Hidden between the leaves an entrance into other worlds lingers. Where hero and villain stand side by side and treasures are up for grabs. The mini-libraries created by local residents along the side the roads are among the many jewels one can find in Noord. The observant passerby can find free books with a great variety of subjects here, from cooking book to classic. The little cabinets hosts around 10-30 books that can be taken and refilled by the owner and people passing by. Part of the magic of the mini-libraries is that they are full of beautifully written stories but also filled with the narratives of their previous owners.
Every morning on my way to the ferry I pass the ‘Noorderkroon’, the mini-library on the Meeuwenlaan. My curiosity tempts me on a daily basis to see inside and scan the titles of the books that the cabinet hosts. Like a horoscope the books seem to match my mood or interest at the moment. Youngsters and elders are all drawn to these little cabinets and I watch them being enchanted by the mysterious books that they scan with their fingertips.
The playful way in which the mini-libraries reunite books and people makes me all the more curious about the stories behind them.
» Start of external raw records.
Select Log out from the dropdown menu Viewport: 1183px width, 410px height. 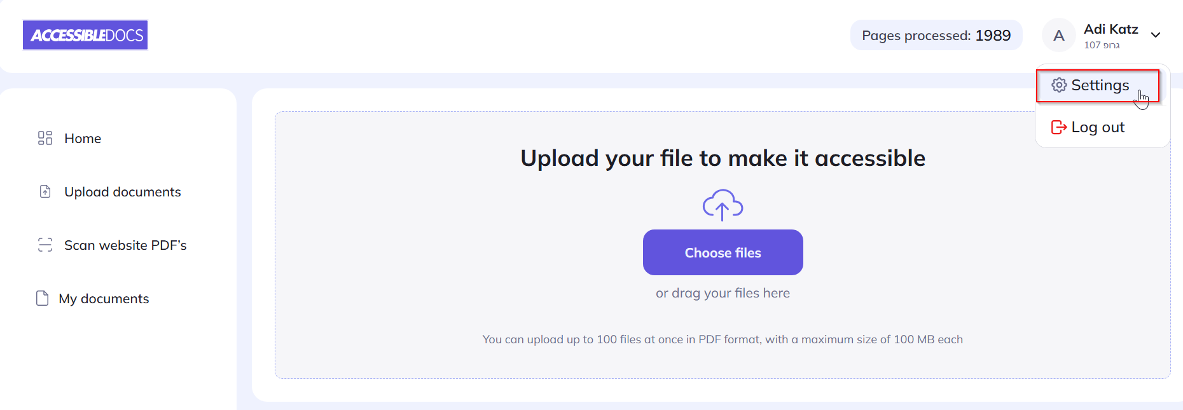1098,127
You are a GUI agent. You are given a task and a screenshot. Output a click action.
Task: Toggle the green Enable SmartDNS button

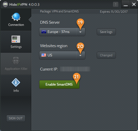click(x=59, y=84)
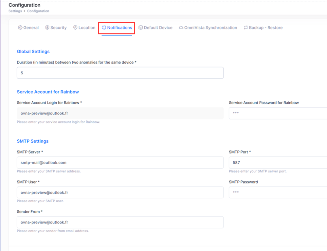
Task: Click the Sender From email field
Action: click(120, 222)
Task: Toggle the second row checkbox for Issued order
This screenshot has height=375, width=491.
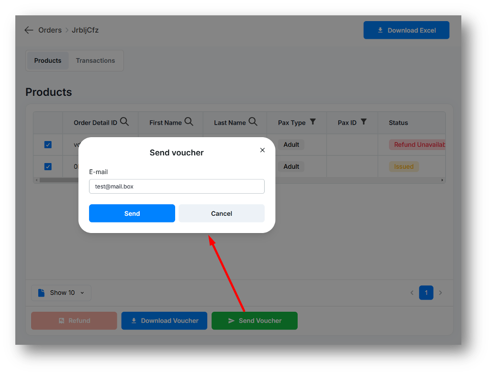Action: [x=48, y=166]
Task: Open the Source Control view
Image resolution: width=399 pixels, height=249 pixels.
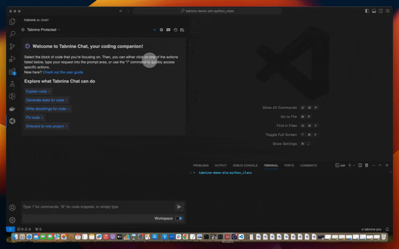Action: click(12, 46)
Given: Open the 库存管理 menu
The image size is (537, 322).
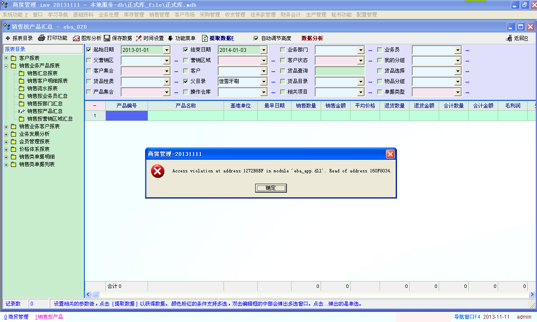Looking at the screenshot, I should coord(134,14).
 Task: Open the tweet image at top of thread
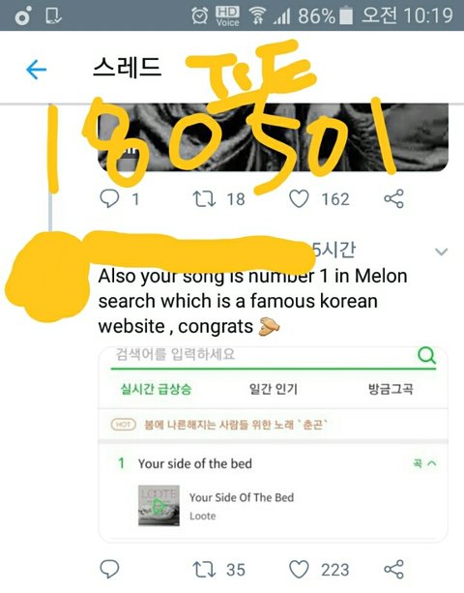coord(273,137)
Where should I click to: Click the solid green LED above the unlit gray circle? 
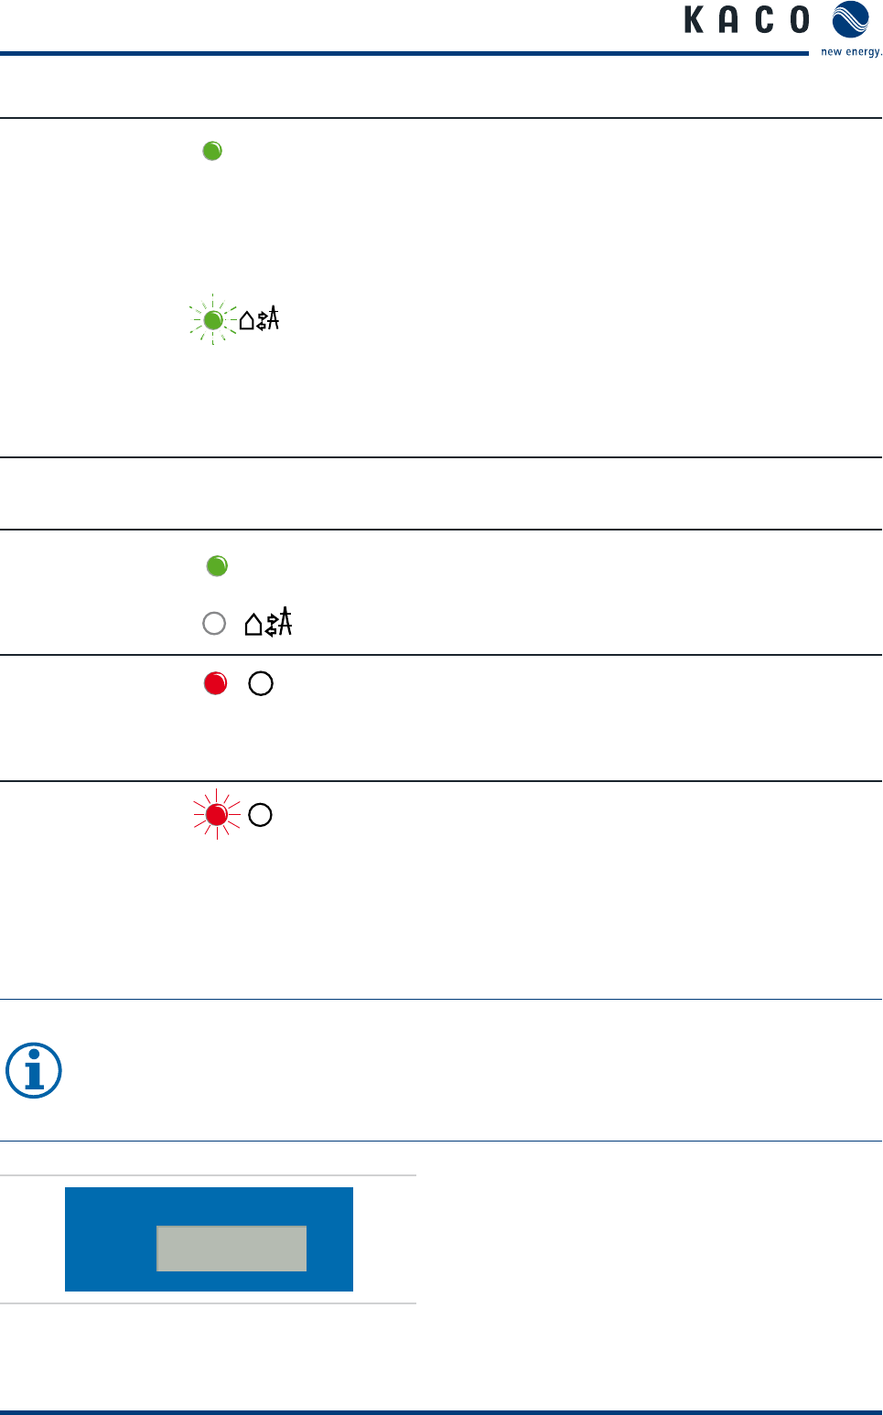point(217,566)
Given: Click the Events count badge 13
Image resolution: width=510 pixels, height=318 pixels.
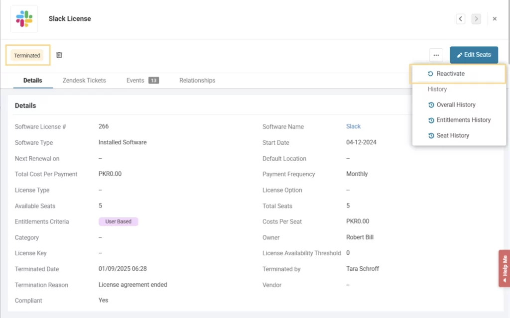Looking at the screenshot, I should pos(153,81).
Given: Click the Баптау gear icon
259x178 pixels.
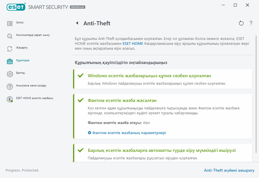Looking at the screenshot, I should (9, 73).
The idea for the ‘Noorderkroon’ was born on the 1st of May 2013, when Herman couldn’t get rid of a box of books he was trying to sell for 25 cents a piece. Giving away these books for free has brought him a lot more books, but also a lot of pleasure ever since. Herman’s face lights up when he talks about the ‘Noorderkroon’, which was made out of two wooden cupboards that were made weather resistant with some varnish. This little library in the shape of a lifeboat became a place where books found a new life in the hands of curious readers.
2000 books at once
The shelves are filled with books donated by neighbourhood residents but maintained mainly by Herman and his wife. They receive large amounts of books from locals and second-hand shops, sometimes even 2000 pieces at once. The books are scanned and stored in their house until there is some free space in the little rescue boat. The remaining few cover every wall with pages, letters run from the ground to the ceiling. The house is supported by the stories it holds.
The initial plan to get rid of some books has obviously failed, but ‘books should never be thrown away’ pledge Herman and his wife blissfully. The most beautiful story that can be found in the mini-library might as well be the story of these two book lovers and their little rescue boat.
The mini-library has been enjoying a small reputation in the neighbourhood. Many pass it on their way to or from the ferry and take pictures as they walk by. The house, the tree house and the little library are a sight to see. Tourists who pass it can also find some books in English, French or other foreign languages. Herman sometimes even receives mail from those who took a book across the globe. Updates on new treasures and stories of readers can be found on the Facebookpage of the ‘Noorderkroon’ (in Dutch).
The rescue library of Herman is a safe haven for those in search of a story. A place where books and people reconnect through the power of imagination. In short, this pearl is worth passing by!